Il giorno lun 16 set 2019 alle ore 10:44 Vipul Rajan <[hidden email]> ha scritto:
Hi Marco,

That does help. Thanks, for taking the time. I am confused as to how that Expression is created. There are methods like eval, nullSafeEval, doGenCode. Aren't there any architectural docs that could help with what is exactly happening? Reverse engineering seems a bit daunting.

Regards

On Mon, Sep 16, 2019 at 1:36 PM Marco Gaido <[hidden email]> wrote:
Hi Vipul,

a function is never turned in a logical plan. A function is turned into an Expression. And an Expression can be part of many Logical or Physical Plans.
Hope this helps.

Thanks,
Marco

Il giorno lun 16 set 2019 alle ore 08:27 Vipul Rajan <[hidden email]> ha scritto:
I am trying to create a function that reads data from Kafka, communicates with confluent schema registry and decodes avro data with evolving schemas.

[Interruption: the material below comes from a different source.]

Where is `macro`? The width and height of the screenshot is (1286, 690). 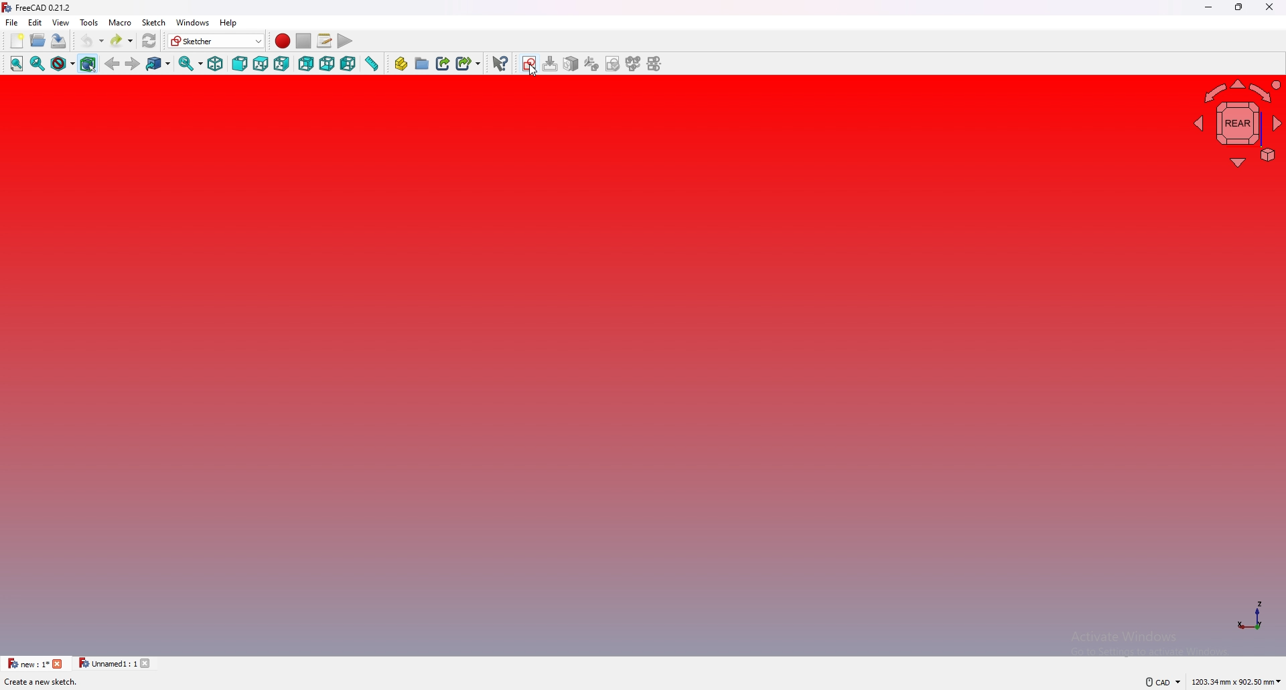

I am trying to not create hack-ish patches and to write proper code that I could maybe even create pull requests for. looking at the code I have been able to figure out a few things regarding how expressions are generated and how they help to accomplish what a function does, but there is still a ton I just cannot wrap my head around. 

I am unable to find any documentation that gets into such nitty gritties of Spark. I am writing in hopes to find some help. Do you have any documentation that explains how a function (org.apache.spark.sql.function._) is turned into a logical plan?